Мама и бабушка опять удрученно посмотрели друг на друга.
— В кого она такая, — пробормотали они, что означало: я должна осознать степень своего нравственного падения и пасть ниц, вымаливая прощение.
— Папа занимался штангой, вот в кого! — выпалила я, надеясь, что это их немного успокоит.

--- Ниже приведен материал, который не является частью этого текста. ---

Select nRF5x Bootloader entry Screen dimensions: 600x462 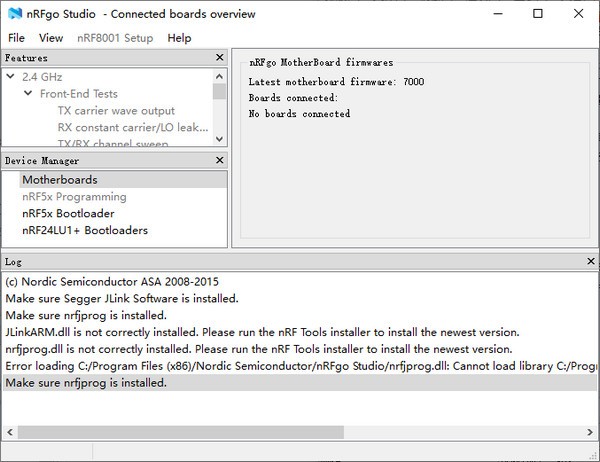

— Штангой! — воскликнула бабушка. — Слушай, ты себе хочешь фигуру, как у папы?! Да кто на тебе женится тогда — чтобы ты мужа пришибла невзначай! А музыка девушке всегда будет нужна. Детей своих будешь учить!
— Никогда. Ни-ког-да! — полузадушенно пообещала я. — Вот клянусь — даже если мои дети будут умолять — отдай нас, мама, на музыку, я им руки лучше отобью!
— И в кого она…
— Да ни в кого! Сама такая родилась!
Утомившись и выпив стопочку валерьянки, мама согласилась отвести меня на легкую атлетику.
— Вот мне больше делать нечего, водить тебя на стадион, — ворчала мама.
— В самом деле, — иронически отозвалась я, стесняясь, что пришла с родительницей.
Тренер постучал карандашом по журналу.
— Вы на тренировке присутствовать будете?
— Да, — холодно отозвалась мама и поудобнее перехватила сумку.
Всю тренировку я ощущала мамин буравящий взгляд в спину. Девочки рядом переглядывались и хихикали.
— Не буду я ходить на поводке, — швырнула я форму в угол.
— И не надо, — легко согласилась мама.
— И музыкой тоже не буду заниматься, — невинно сообщила я и отправилась пережидать бурю в свою комнату.
— Слушай, ты футбол смотреть будешь? — проорал Вадик в трубку.
— Конечно! — возликовала я. — Финал Кубка кубков, кто же это пропустит!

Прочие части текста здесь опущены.